Exercise aim: Beginning at the line that contains "has width=355, height=186." and ending at the last line of the entries, write out each line exactly; include nothing outside that span.

[Stored items from a collection]
___

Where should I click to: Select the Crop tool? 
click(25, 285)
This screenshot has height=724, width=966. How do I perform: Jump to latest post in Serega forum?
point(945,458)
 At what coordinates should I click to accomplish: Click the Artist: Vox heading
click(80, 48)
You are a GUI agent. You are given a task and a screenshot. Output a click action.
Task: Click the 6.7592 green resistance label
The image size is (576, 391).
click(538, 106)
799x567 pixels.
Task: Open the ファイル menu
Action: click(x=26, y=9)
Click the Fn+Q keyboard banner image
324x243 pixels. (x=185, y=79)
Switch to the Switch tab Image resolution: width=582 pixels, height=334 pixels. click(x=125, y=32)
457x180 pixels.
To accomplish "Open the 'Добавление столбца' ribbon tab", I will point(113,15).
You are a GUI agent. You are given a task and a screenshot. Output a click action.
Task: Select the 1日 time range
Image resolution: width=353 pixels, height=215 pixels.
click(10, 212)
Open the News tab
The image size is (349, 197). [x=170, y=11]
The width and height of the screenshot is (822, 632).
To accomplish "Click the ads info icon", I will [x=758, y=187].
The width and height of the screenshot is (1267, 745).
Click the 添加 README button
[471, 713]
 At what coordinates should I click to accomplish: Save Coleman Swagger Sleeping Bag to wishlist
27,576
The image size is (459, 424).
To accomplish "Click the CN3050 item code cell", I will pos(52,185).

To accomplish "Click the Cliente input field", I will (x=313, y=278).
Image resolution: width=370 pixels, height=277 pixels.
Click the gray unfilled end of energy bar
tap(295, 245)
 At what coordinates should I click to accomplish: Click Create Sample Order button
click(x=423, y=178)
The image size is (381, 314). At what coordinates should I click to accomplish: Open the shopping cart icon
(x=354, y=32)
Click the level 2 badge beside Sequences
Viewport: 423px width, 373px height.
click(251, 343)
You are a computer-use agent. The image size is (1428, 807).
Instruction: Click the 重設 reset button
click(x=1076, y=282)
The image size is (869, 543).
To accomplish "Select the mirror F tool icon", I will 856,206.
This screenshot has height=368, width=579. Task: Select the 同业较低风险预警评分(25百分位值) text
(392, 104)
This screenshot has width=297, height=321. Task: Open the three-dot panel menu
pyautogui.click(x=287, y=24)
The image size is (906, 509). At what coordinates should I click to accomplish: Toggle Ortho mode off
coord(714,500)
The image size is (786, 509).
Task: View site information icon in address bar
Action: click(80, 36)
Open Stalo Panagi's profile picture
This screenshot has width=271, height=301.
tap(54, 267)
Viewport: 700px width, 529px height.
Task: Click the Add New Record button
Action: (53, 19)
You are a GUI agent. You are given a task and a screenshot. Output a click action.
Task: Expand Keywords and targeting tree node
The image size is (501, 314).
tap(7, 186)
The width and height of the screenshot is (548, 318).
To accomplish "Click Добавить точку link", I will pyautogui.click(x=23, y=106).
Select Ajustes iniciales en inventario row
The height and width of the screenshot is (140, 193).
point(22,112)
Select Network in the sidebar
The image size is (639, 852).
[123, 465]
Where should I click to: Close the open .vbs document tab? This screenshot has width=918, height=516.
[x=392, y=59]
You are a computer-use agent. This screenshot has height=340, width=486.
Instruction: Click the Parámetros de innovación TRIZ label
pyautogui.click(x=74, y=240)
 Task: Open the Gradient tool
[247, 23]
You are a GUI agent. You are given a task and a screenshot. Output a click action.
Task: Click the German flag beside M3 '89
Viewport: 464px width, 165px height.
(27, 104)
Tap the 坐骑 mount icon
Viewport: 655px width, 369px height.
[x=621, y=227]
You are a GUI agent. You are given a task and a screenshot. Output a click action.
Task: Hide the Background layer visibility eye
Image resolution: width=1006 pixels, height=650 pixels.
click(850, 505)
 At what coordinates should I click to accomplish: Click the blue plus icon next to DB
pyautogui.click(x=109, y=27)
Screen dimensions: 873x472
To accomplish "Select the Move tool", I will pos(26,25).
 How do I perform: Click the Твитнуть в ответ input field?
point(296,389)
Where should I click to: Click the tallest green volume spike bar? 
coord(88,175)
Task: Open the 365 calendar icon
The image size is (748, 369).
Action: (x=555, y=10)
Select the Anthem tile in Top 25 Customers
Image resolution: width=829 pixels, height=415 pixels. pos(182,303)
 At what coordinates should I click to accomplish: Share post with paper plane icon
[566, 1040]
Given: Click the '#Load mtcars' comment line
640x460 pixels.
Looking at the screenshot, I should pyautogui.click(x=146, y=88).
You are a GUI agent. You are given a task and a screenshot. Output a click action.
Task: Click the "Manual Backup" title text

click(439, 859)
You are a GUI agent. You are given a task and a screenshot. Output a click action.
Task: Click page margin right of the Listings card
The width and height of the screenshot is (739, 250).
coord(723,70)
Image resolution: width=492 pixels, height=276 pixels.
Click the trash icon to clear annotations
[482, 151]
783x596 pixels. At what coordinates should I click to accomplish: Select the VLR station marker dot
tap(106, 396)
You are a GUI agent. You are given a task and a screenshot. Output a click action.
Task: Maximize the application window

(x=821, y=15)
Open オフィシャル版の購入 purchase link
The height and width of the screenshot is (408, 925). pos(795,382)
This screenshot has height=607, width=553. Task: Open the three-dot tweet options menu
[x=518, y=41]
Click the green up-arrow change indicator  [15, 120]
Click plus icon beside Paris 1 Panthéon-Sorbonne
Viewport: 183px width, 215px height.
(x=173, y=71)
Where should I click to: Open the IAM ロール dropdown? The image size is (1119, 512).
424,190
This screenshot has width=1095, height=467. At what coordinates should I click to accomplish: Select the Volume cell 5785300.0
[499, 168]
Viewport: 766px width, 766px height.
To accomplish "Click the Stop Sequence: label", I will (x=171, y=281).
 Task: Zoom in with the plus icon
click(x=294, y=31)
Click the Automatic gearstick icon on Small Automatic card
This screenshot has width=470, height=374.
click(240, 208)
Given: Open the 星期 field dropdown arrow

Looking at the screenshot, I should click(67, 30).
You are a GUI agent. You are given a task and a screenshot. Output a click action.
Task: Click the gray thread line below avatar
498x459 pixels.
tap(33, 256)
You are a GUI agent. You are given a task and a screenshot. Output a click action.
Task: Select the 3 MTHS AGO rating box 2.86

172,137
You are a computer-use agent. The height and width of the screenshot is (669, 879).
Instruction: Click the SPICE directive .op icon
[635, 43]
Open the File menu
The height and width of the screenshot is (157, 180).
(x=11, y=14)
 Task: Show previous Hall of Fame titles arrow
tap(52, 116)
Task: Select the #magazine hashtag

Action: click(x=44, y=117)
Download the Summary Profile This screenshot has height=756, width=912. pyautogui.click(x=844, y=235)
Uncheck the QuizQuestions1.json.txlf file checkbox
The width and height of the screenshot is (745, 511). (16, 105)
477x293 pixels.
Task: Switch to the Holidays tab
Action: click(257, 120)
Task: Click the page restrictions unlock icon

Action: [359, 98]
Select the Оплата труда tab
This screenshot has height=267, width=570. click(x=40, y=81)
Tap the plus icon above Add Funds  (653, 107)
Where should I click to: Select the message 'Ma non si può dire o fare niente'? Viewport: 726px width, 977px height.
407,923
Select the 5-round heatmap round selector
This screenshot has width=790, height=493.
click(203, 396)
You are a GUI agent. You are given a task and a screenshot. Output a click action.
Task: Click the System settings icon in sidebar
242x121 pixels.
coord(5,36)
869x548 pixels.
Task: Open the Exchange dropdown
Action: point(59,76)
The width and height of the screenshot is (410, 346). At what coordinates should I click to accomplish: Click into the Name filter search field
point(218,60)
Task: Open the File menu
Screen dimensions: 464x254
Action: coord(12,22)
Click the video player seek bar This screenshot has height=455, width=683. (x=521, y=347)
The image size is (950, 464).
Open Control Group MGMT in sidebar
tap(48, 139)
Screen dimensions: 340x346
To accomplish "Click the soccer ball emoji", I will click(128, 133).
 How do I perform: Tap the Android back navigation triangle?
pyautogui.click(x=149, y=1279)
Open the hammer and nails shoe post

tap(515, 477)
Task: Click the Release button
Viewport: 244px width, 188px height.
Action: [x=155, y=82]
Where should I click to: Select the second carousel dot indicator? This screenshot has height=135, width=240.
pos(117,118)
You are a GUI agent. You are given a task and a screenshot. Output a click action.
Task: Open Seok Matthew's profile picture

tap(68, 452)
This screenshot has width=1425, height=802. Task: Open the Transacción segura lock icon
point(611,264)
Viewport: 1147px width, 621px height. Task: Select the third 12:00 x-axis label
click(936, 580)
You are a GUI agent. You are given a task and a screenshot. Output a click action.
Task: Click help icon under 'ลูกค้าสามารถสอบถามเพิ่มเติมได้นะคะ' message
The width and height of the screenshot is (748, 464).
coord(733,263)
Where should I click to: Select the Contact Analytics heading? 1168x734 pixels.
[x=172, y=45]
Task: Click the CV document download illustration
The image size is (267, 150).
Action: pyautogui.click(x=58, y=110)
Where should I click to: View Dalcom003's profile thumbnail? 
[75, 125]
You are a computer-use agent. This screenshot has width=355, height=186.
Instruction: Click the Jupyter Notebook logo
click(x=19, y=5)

___

Solution:
You are a computer-use agent. This screenshot has width=355, height=186.
Instruction: Click the Jupyter Notebook logo
click(x=19, y=5)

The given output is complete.